→ **REQUESTS**:
1) List each of the human summaries given as an example in the thread, with its label and its values.
2) Pull out every line of the records that contains the string "pixels", matching case exactly.

FCSN icon indicating copy to clipboard operation
FCSN copied to clipboard

implementation of get_oracle_summary function

Open pcshih opened this issue 5 years ago • 28 comments

https://github.com/weirme/Video_Summary_using_FCSN/blob/0895cccbb2a488369b1bfc7d2c087b3050250898/make_dataset.py#L70

What is the meaning of this function?

pcshih avatar Aug 06 '19 08:08 pcshih

This function generates a summary from summary of 20 users in the dataset.

weirme avatar Aug 06 '19 10:08 weirme

The implementation is based on which paragraph of FSCN paper or other paper?

pcshih avatar Aug 06 '19 12:08 pcshih

Chapter 3.1 of this paper: Diverse sequential subset selection for supervised video summarization. In my implementation, the greedy algorithm selects the frame marked by the most users each time.

weirme avatar Aug 07 '19 01:08 weirme

After reading Chapter 3.1, I still cannot realize the process. Given 3 human summaries with 5 frames: A: [1,0,1,1,0] B: [0,0,1,0,0] C: [0,0,0,1,0]

How to get the final summary? First: calculate the select times of each frame -> [1,0,2,2,0] Second: I have no idea...

pcshih avatar Aug 07 '19 02:08 pcshih

In my implementation, initialize oracle summary as [0, 0, 0, 0, 0], and then pick the most selected frame (here the third), now the oracle summary will be [0, 0, 1, 0, 0]. Determine if the F-score between oracle summary and user summary increases after adding this frame. If true, continue to select next frame, otherwise it ends. But it is just my implementation, I didn't find a specific description of the greedy algorithm used in the paper. So I'm not sure if the algorithm is like this.

weirme avatar Aug 07 '19 03:08 weirme

Where is FCSN mentioned that they use "Diverse sequential subset selection for supervised video summarization" for generating a summary from summary of users?

pcshih avatar Aug 07 '19 03:08 pcshih

This method is mentioned in supplementary materials of paper Video Summarization with Long Short-term Memory.

weirme avatar Aug 07 '19 04:08 weirme

After I read the paragraph, I implement it.

https://github.com/pcshih/pytorch-FCSN/blob/7d4f874f6c71d5b279b6e26a6ee4882460230fc9/make_dataset.py#L84

Is my understanding identical to yours?

But the performance is quite bad...

pcshih avatar Aug 07 '19 06:08 pcshih

Have you print the final F-score between generated oracle summary and user summary?

weirme avatar Aug 07 '19 06:08 weirme

Did you mean the parameter "best_fscore"?

pcshih avatar Aug 07 '19 07:08 pcshih

best_fscore_1 best_fscore_2

It seems slightly different.

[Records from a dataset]
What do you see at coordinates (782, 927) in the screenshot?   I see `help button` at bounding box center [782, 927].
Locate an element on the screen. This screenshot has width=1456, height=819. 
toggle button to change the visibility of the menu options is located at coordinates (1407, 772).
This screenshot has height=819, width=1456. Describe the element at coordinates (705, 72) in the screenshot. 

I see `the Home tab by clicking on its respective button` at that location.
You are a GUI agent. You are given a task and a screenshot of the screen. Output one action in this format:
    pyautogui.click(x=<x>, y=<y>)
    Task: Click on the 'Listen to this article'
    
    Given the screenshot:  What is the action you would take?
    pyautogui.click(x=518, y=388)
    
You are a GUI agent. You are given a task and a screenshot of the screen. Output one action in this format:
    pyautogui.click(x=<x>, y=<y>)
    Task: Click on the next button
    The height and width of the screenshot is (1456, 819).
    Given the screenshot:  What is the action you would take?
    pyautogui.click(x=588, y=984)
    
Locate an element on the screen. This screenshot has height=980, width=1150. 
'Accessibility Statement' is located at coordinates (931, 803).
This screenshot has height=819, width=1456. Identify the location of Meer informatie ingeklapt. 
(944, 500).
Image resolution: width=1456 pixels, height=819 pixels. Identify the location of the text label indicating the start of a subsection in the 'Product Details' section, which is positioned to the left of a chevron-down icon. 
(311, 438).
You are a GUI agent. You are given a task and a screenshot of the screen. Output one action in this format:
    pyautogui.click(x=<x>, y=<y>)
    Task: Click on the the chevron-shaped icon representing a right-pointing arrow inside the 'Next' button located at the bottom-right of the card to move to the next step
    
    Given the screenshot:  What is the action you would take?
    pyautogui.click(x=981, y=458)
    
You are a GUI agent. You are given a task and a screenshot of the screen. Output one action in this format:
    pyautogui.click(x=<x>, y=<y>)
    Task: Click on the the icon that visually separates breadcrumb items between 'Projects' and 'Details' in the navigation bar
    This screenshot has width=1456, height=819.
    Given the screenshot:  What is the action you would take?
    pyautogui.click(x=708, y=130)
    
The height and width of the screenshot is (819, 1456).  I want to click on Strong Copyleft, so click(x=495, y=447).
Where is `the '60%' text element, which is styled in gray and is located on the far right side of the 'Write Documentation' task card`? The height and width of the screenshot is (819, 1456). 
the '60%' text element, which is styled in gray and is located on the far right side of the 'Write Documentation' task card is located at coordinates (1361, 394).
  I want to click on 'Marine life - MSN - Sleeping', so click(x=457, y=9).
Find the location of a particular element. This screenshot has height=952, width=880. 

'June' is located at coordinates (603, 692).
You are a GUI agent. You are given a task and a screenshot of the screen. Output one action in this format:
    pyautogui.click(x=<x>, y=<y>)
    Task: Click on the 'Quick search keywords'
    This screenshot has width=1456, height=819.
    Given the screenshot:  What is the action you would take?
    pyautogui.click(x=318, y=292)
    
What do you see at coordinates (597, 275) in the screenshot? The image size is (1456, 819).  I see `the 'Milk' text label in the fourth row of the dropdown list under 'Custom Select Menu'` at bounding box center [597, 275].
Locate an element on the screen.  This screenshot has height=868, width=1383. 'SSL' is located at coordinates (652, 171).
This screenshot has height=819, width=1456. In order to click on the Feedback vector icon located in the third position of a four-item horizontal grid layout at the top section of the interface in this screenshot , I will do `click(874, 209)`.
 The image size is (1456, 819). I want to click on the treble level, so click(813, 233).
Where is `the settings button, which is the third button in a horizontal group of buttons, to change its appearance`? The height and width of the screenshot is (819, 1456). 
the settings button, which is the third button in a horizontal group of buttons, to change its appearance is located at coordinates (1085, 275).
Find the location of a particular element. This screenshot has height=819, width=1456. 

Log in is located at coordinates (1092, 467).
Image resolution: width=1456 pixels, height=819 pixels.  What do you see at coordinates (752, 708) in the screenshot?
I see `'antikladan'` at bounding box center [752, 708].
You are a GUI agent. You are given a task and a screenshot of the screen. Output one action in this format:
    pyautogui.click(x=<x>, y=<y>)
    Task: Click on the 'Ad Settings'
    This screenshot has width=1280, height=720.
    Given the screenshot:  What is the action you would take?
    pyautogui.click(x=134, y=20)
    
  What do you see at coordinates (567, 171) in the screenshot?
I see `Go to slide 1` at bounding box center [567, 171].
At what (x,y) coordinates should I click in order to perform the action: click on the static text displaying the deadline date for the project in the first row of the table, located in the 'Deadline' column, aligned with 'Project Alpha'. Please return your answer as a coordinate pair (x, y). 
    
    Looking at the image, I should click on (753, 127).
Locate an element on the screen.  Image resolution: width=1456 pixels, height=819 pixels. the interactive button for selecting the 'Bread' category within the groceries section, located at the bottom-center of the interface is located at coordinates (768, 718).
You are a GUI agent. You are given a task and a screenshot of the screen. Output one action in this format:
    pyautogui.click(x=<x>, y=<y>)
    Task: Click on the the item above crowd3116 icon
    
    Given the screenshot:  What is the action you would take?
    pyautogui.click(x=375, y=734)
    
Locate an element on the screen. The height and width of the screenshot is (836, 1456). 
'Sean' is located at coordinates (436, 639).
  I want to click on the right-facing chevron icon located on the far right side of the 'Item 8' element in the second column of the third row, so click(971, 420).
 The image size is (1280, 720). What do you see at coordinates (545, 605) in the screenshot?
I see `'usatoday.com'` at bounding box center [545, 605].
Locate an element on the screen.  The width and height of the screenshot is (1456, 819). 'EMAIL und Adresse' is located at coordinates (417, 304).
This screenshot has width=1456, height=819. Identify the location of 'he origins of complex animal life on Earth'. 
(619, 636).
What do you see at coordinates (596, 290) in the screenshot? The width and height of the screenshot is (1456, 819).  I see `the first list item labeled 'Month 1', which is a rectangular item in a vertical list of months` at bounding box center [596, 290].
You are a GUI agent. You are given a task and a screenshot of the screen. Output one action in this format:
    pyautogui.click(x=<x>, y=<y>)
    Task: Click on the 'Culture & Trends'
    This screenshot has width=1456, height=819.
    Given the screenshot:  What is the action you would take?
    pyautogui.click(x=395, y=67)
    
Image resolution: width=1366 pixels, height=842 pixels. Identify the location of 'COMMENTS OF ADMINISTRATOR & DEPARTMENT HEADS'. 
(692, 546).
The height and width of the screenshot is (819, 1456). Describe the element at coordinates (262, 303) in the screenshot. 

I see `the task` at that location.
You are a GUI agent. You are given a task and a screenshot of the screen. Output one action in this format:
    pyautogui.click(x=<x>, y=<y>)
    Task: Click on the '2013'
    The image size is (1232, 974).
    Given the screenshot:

→ **RESPONSES FOR EACH TASK**:
1)
A: [1,0,1,1,0]
B: [0,0,1,0,0]
C: [0,0,0,1,0]

2)
Image resolution: width=1456 pixels, height=819 pixels. Identify the location of the text label indicating the start of a subsection in the 'Product Details' section, which is positioned to the left of a chevron-down icon. 
Image resolution: width=1456 pixels, height=819 pixels.  What do you see at coordinates (752, 708) in the screenshot?
Locate an element on the screen.  Image resolution: width=1456 pixels, height=819 pixels. the interactive button for selecting the 'Bread' category within the groceries section, located at the bottom-center of the interface is located at coordinates (768, 718).
Image resolution: width=1366 pixels, height=842 pixels. Identify the location of 'COMMENTS OF ADMINISTRATOR & DEPARTMENT HEADS'. 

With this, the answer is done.